本文抜粋.
■ ■ ■ ■

変速機コントローラ9は、オイルパン15に設けられている。
【0097】
このように構成すると、既存のオイルパン15に変速機コントローラ9が設けられているので、変速機コントローラ9を設けるために、オイルパン15周りの大きな設計変更を必要としない。
特に、オイルパン15に設けた凹部151に変速機コントローラ9を設置する構成としたので、変速機コントローラ9を既存のオイルパン15に設けるにあたり、別途部品を必要としない。
よって、部品点数の増加による作成コストの上昇を好適に防止しつつ、変速機コントローラ9とコントロールバルブユニット17を短い距離で接続できる。
【0098】
さらに、変速機コントローラ9が、コントロールバルブユニット17にさらに近接して配置されるので、ワイヤハーネス128の全長をより短くできる。
これにより、ワイヤハーネス128の電気抵抗の低減が可能になり、ワイヤハーネス128を介してやり取りされる信号(センサ信号、指令)におけるエラーの発生を抑制できる。また、ワイヤハーネス128の全長が短くなった分だけ、コストの低減が可能になる。
【0099】
なお、
図5の自動変速機1C場合には、前記した自動変速機の製造方法は、以下のように特定できる
(16)自動変速機は、変速機構が配置された第1室S1(変速機構室)と、
電動オイルポンプ21が配置される第2室S2と、
コントロールバルブユニット17が配置される第3室S3と、を有する。
第3室S3は、変速機ケース10の下部に固定したオイルパン15の内側に形成される。変速機コントローラ9は、オイルパン15に設けられている。
自動変速機1Cは、変速機コントローラ9から延びるワイヤハーネス128をコントロールバルブユニット17に接続した後、コントロールバルブユニット17を第3室S3で変速機ケース10の下部に固定し、変速機コントローラ9が設けられたオイルパン15を変速機ケース10に取り付けて、変速機ケース10の下部の開口16をオイルパン15で塞いで第3室S3を形成することで作成される。
【0100】
このように構成すると、コントロールバルブユニット17(他の部材)と変速機コントローラ9とを同時に取り付ける際は、オイルパン15(蓋部)を後に取り付けることで組み付けが容易になる。
変速機コントローラ9を設けるに当たり、別途部品が必要ないので、作成コストの上昇を好適に抑制できる。
【0101】
図6は、変速機コントローラ9の変速機ケース10における配置の変形例を説明する図であり、鉛直線方向における仕切壁部12の上部にオイルクーラ20が設置されている自動変速機1Dの場合を説明する図である。
【0102】
自動変速機1Dの変速機ケース10の仕切壁部12では、鉛直線方向における第1壁121の上部に、オイルクーラ20が設置されている。
第1壁121は、オイルパン15側の第2壁122よりも水平線H2方向の厚みが厚くなっている。
【0103】
第1壁121には、オイルフィルタ201の収容部121cが設けられている。収容部121cは水平線H2方向に沿う向きで設けられている。オイルフィルタ201は、水平線H2方向における車両前方側から、収容部121cに対して着脱される。
自動変速機1Dの場合にも、オイルクーラ20で冷やされたオイルOLが、オイルフィルタ201を通って、第1室S1側に戻される。

■ ■ ■ ■

記録データ.
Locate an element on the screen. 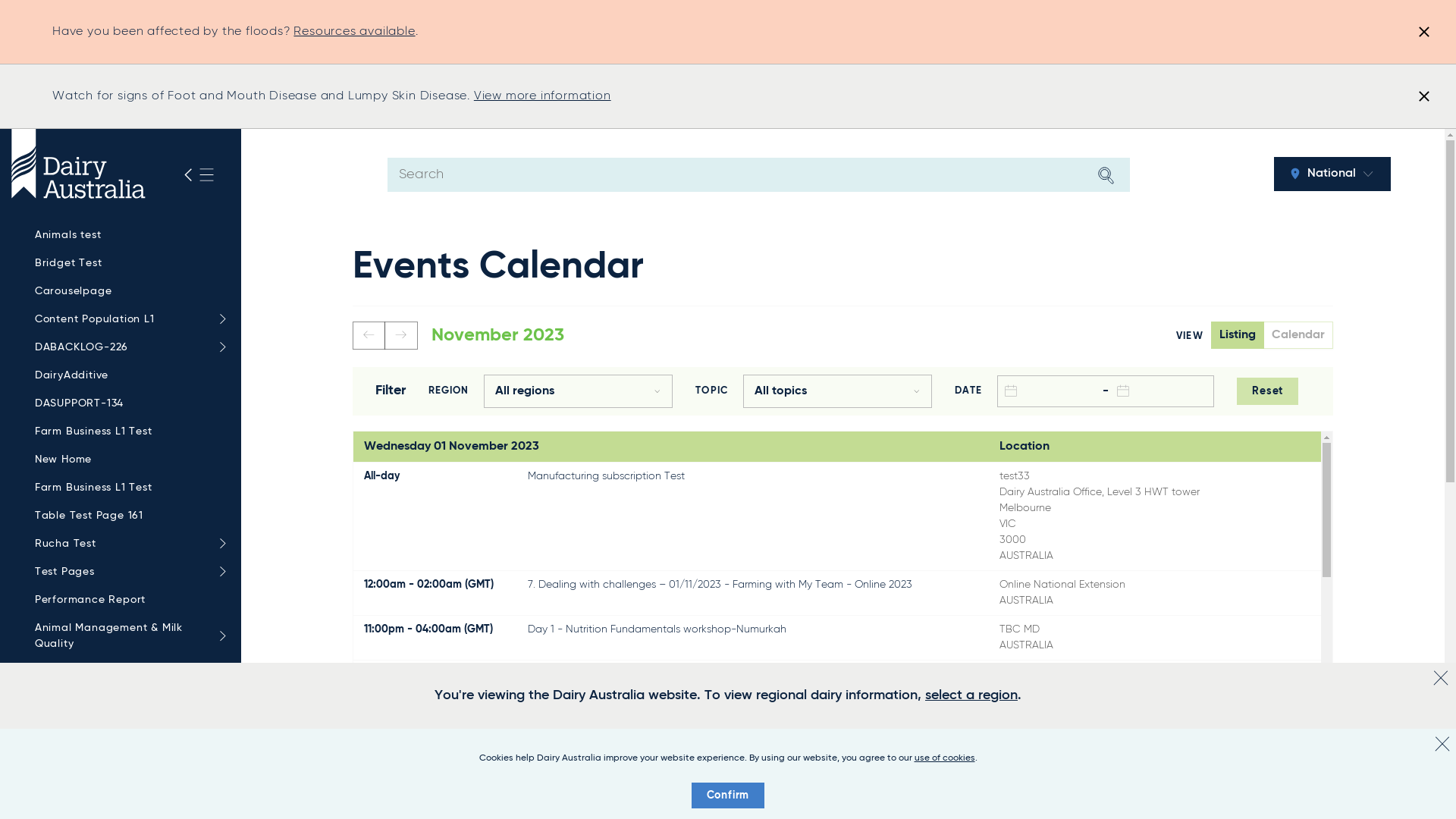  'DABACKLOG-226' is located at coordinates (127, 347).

■ ■ ■ ■

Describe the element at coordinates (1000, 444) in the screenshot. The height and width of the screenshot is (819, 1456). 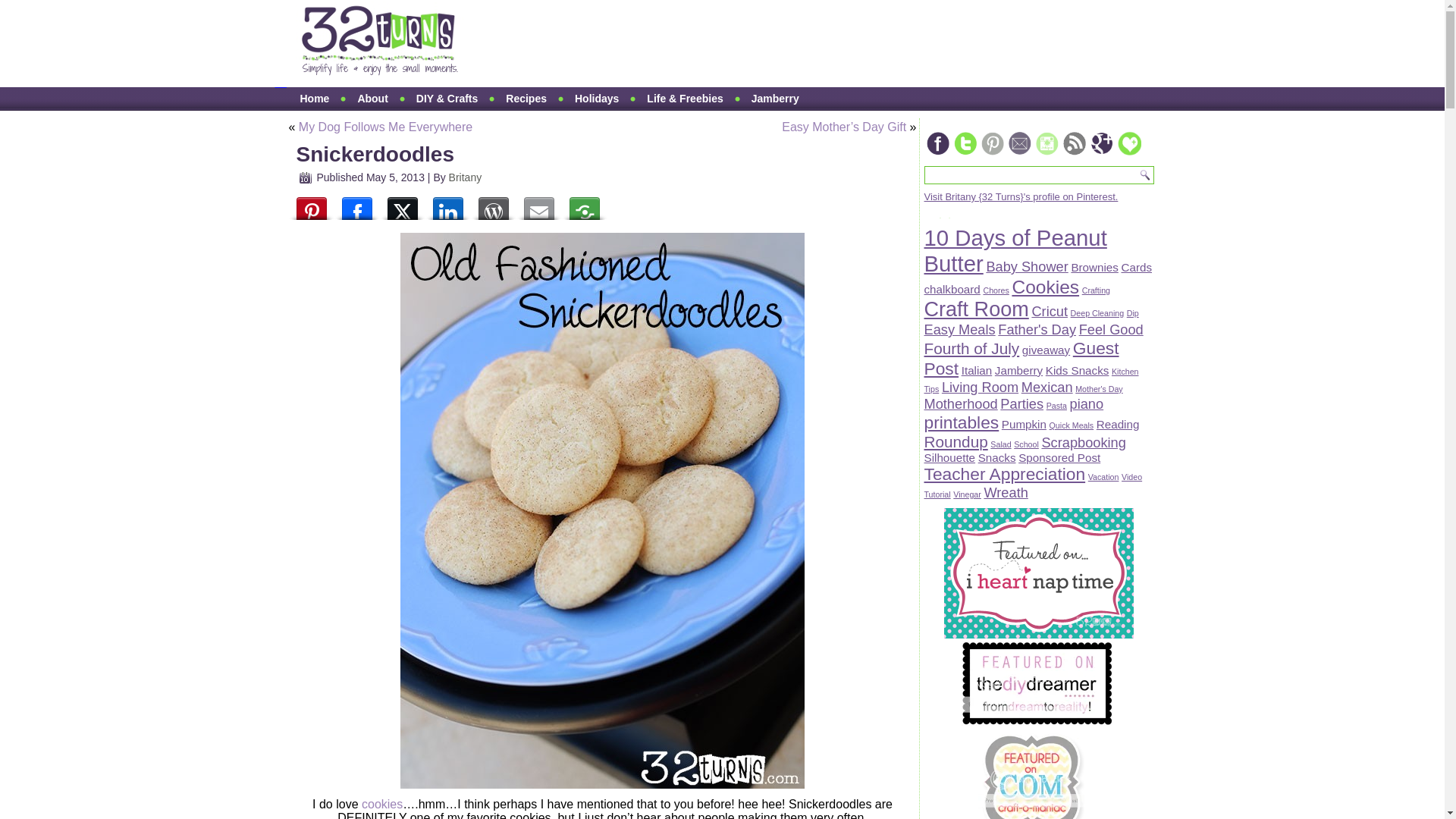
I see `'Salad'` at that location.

■ ■ ■ ■

演習課題.
a - 本文によると、自動変速機1Dでは、オイルクーラ20は仕切壁部12のどこに設置されているか。
b - 本文の「さらに、変速機コントローラ9が」で始まる段落を、主な事実を残して箇条書きに書き直すこと。
記録は参照しなくてかまいません。

課題別解答.
a - 鉛直線方向における第1壁121の上部に設置されている。

b -
- 変速機コントローラ9がコントロールバルブユニット17にさらに近接して配置されるため、ワイヤハーネス128の全長をより短くできる。
- ワイヤハーネス128の電気抵抗を低減できる。
- ワイヤハーネス128を介してやり取りされる信号(センサ信号、指令)のエラー発生を抑制できる。
- 全長が短くなった分だけ、コストを低減できる。